| PASSAGE PROVIDED |
####################

Gov. Michelle Lujan Grisham, left, bumps elbows with Health Secretary Kathy Kunkel after a news conference in the Governor’s Office in Santa Fe on Wednesday. They and other members of her Cabinet were bumping elbows in place of shaking hands to reduce the spread of germs. (Eddie Moore/Albuquerque Journal)

SANTA FE – Gov. Michelle Lujan Grisham urged New Mexicans on Wednesday to prepare for the new coronavirus by taking common-sense steps to protect themselves and others.

People should wash their hands frequently, stay home if they’re sick, and contact their doctor if they show flu-like symptoms and have traveled to a hot spot for the virus, she said.

“Be prepared – don’t be panicked,” Lujan Grisham told a news conference at the Capitol.

New Mexico has tested two people for the virus, one of whom didn’t have it, she said. Test results for the other person are pending.

Lujan Grisham, a former secretary of the state Health Department, said it’s likely that every state will be affected by the coronavirus eventually. But New Mexico’s centralized public health programs and smaller population, she said, will help the state avoid some of the complications facing other states.

“We are ready for any emergency,” Lujan Grisham said.

She participated in a phone call this week with Vice President Mike Pence and other governors, she said, on the potential for reimbursement as states test patients and watch for the virus.

Lujan Grisham said that as governor, she is authorized to spend $750,000 to respond to an emergency.

State officials, she said, are engaging in “tabletop exercises” for how to respond if the virus surfaces in New Mexico. That includes the possibility of “off-site locations” that could be used to provide care and limit transmission of the virus.

“We’re doing the work we should be doing,” the governor said.

Common-sense steps can limit the spread of the disease, Lujan Grisham said. People should wash their hands frequently or use hand sanitizer.

If you’re sick, she said, stay home. If you show symptoms and have traveled to certain countries – such as China, South Korea, Iran or Italy – contact your doctor, who will advise on next steps.

At least one local employer, Sandia National Laboratories, has curtailed travel.

“We are just trying to use good sense,” Deputy Labs Director Dori Ellis told the Journal. “We’re trying to be judicious, making sure our employees are safe and that we do the work that has to be done.”

Sandia has more than 12,300 employees in the state.

Journal staff writer Scott Turner contributed to this report.

####################

| EXERCISE DATA |
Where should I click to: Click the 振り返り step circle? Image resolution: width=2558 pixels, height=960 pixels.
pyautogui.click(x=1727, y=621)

####################

| ACTIVITY |
In the article on New Mexico's coronavirus preparations, copy everything from "Lujan Grisham said that" down to "the governor said.", renaming "virus" to "coronavirus" each time it occurs.

| PROBLEM SOLUTION |
Lujan Grisham said that as governor, she is authorized to spend $750,000 to respond to an emergency.

State officials, she said, are engaging in “tabletop exercises” for how to respond if the coronavirus surfaces in New Mexico. That includes the possibility of “off-site locations” that could be used to provide care and limit transmission of the coronavirus.

“We’re doing the work we should be doing,” the governor said.